───── Textabschnitt ─────

Filmgestaltung
Zwischenschnitt und Parallelschnitt – 4.Teil
von GÜNTHER WALTHER
Im Verlauf meiner früheren Ausführungen ist mehrfach der Begriff
des Zwischenschnitts gebraucht worden. Unter Zwischenschnitt wollen wir,
um diesen Begriff zu definieren, den Einschnitt einzelner Einstellungen
oder ganzer Sequenzen in eine filmische Handlung mit dramaturgischer Absicht
verstehen.
Kehren wir nun nach einem langen Umweg wieder in das Atelier des Herrgottschnitzers
und zu unseren Überlegungen um die Gestaltungsmöglichkeiten zurück.
Welche
Zwischenschnitte hatten wir denn bisher beim Aufbau unseres Films verwendet
und wie wirkten sie?
Einsatz und Wirkungen des Zwischenschnitts
1. Die Einstellung vom Gesicht des Künstlers als Zwischenschnitt
zwischen zwei Einstellungen vom Werkstück und seiner Bearbeitung.
Hier hätten wir mit gleicher Wirkung auch einen Blick auf das zahlreiche
Werkzeug des Bildschnitzers werfen können. Dass auch hier der
Ort des Geschehens gleichgeblieben ist, ist deutlich zu erkennen. Statt
die Entwicklung des Kunstwerks ohne Unterbrechung zu zeigen, trennten wir
den Handlungsablauf auf und vermittelten durch den Zwischenschnitt einen
Zeitablauf.

─────

Gestellte Aufgabe A
Gib die Zeilen der Daten unten als nummerierte Liste wieder, und zwar alles von der Zeile mit „Kontakt [button] (637, 21)“ bis hinunter zur Zeile mit „Rheinische Σ Manufaktur (278, 525)“, beide eingeschlossen. Leerzeilen lässt du weg.

───── Bereitgestellte Daten ─────

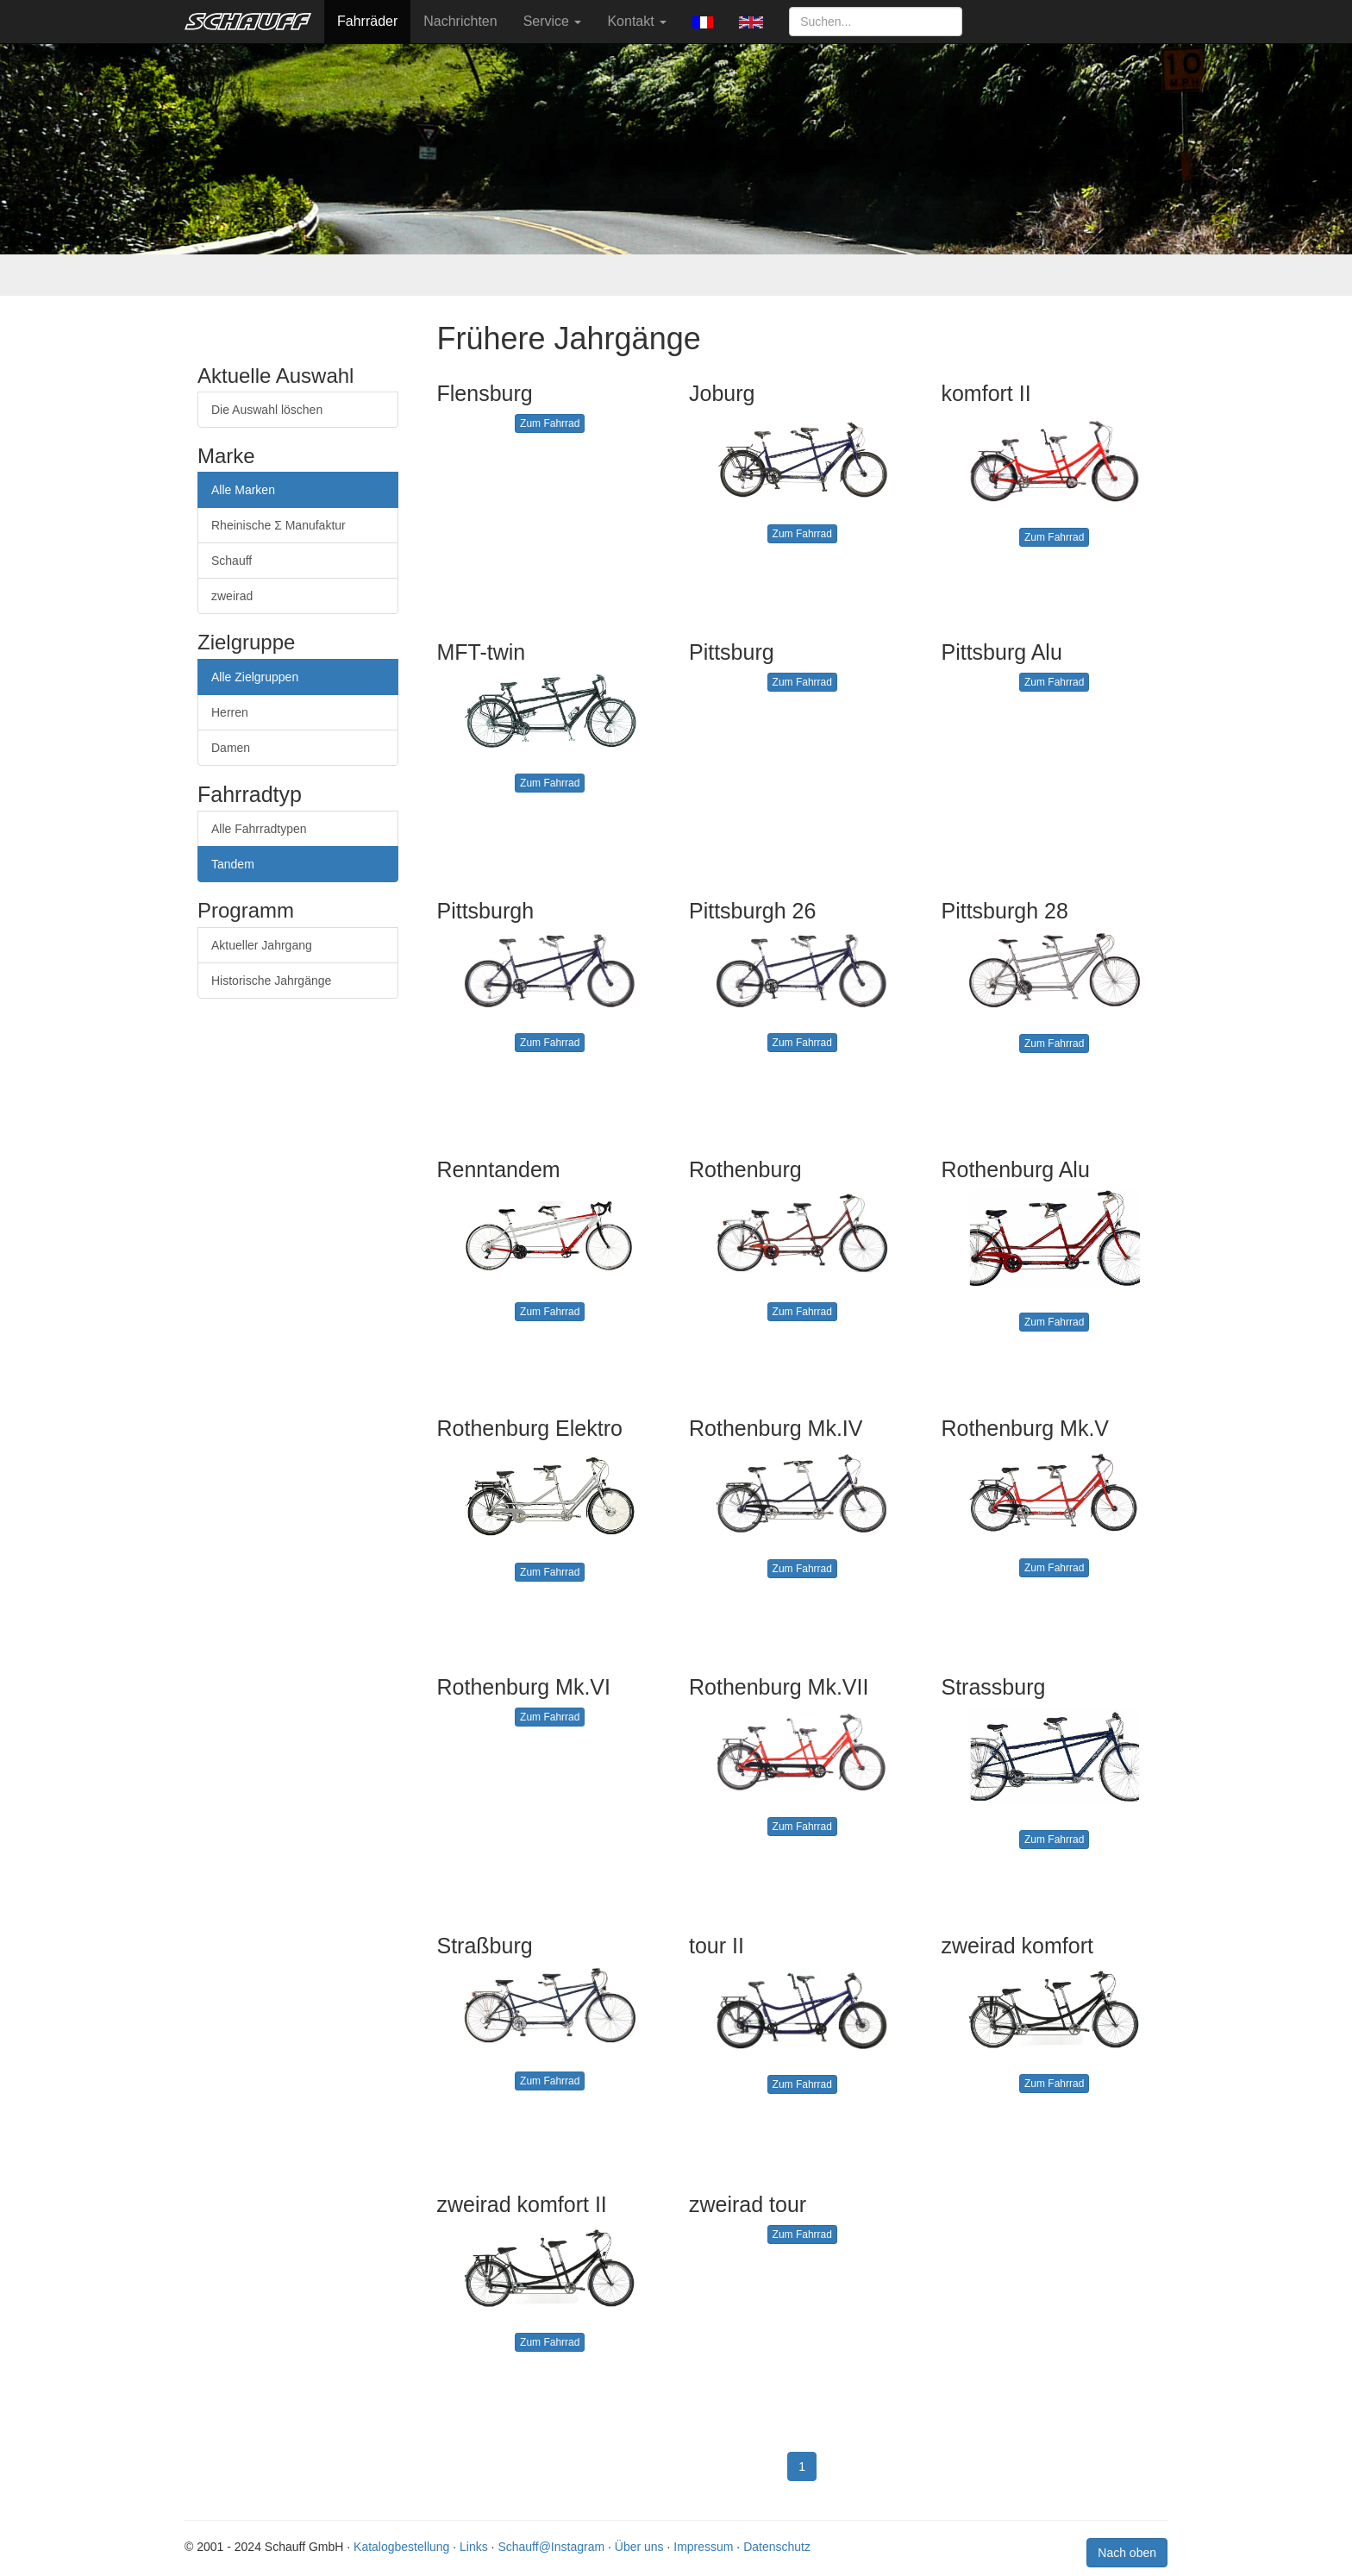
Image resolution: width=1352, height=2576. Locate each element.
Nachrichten (460, 21)
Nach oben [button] (1127, 2553)
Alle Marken (243, 490)
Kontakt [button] (637, 21)
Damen (230, 748)
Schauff (231, 560)
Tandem (232, 864)
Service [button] (552, 21)
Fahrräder (367, 21)
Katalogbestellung (401, 2547)
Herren (229, 712)
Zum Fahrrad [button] (549, 423)
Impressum (703, 2547)
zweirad (232, 596)
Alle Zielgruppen (254, 677)
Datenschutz (777, 2547)
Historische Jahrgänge (271, 980)
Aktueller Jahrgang (261, 945)
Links (474, 2547)
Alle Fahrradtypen (259, 829)
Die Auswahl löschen (266, 410)
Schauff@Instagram (551, 2547)
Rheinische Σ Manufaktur (278, 525)
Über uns (639, 2547)
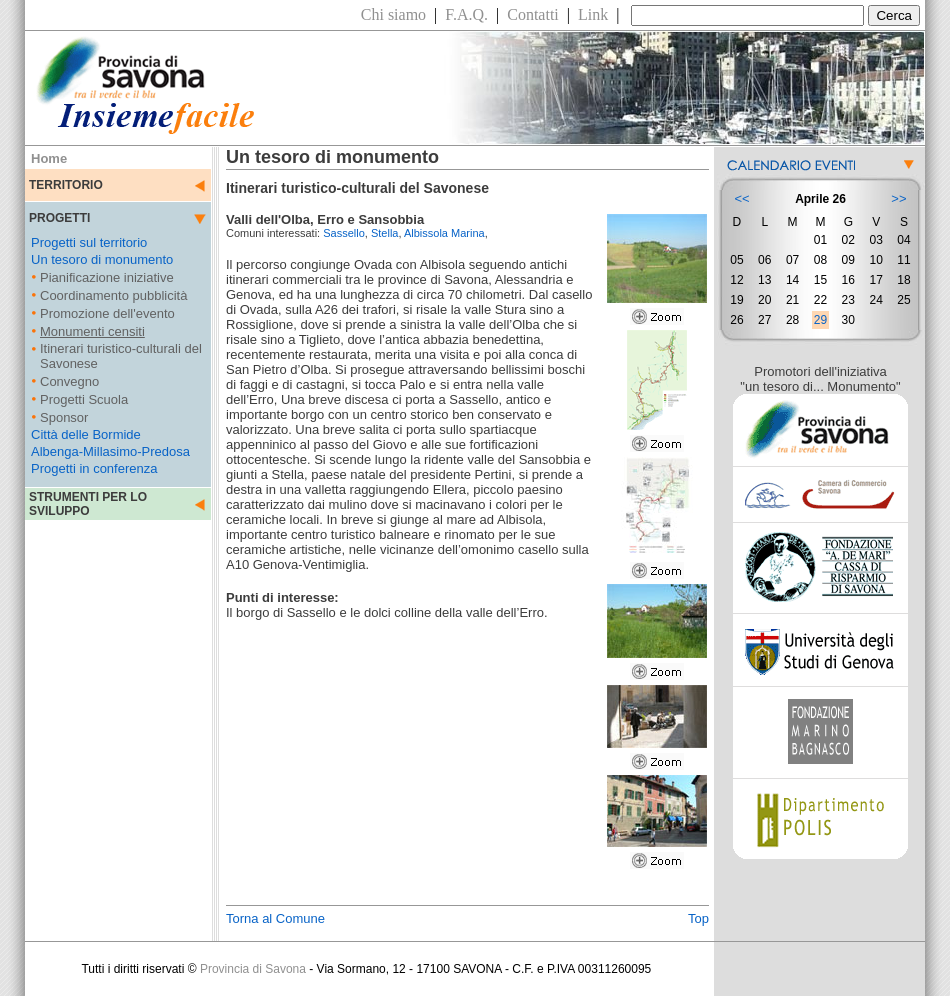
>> (898, 198)
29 (820, 320)
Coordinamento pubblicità (113, 295)
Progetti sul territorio (89, 242)
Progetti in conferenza (94, 468)
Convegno (69, 381)
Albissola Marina (444, 233)
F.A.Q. (466, 14)
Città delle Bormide (86, 434)
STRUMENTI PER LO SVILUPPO (88, 504)
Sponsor (64, 417)
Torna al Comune (275, 918)
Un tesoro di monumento (102, 259)
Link (593, 14)
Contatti (533, 14)
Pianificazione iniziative (107, 277)
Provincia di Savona (253, 969)
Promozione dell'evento (107, 313)
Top (698, 918)
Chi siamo (393, 14)
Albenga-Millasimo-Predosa (110, 451)
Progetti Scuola (84, 399)
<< (741, 198)
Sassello (344, 233)
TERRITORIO (66, 185)
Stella (385, 233)
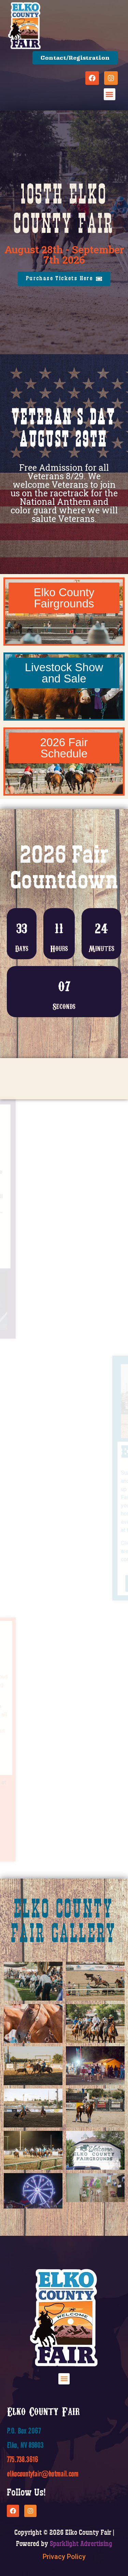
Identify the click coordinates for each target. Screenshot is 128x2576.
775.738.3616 (22, 2527)
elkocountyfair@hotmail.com (43, 2541)
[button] (110, 94)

─────

Gestellte Aufgabe B
Beantworte zum Text über den Zwischenschnitt diese Fragen:
(i) Wie wird der Begriff des Zwischenschnitts definiert?
(ii) In wessen Atelier kehrt der Text nach dem Umweg zurück?
(iii) Was wurde durch den Zwischenschnitt mit dem Gesicht des Künstlers vermittelt?

Ausgearbeitete Lösung A
1. Kontakt [button] (637, 21)
2. Damen (230, 748)
3. Schauff (231, 560)
4. Tandem (232, 864)
5. Service [button] (552, 21)
6. Fahrräder (367, 21)
7. Katalogbestellung (401, 2547)
8. Herren (229, 712)
9. Zum Fahrrad [button] (549, 423)
10. Impressum (703, 2547)
11. zweirad (232, 596)
12. Alle Zielgruppen (254, 677)
13. Datenschutz (777, 2547)
14. Historische Jahrgänge (271, 980)
15. Aktueller Jahrgang (261, 945)
16. Links (474, 2547)
17. Alle Fahrradtypen (259, 829)
18. Die Auswahl löschen (266, 410)
19. Schauff@Instagram (551, 2547)
20. Rheinische Σ Manufaktur (278, 525)

Ausgearbeitete Lösung B
(i) Als Einschnitt einzelner Einstellungen oder ganzer Sequenzen in eine filmische Handlung mit dramaturgischer Absicht.
(ii) In das Atelier des Herrgottschnitzers.
(iii) Ein Zeitablauf.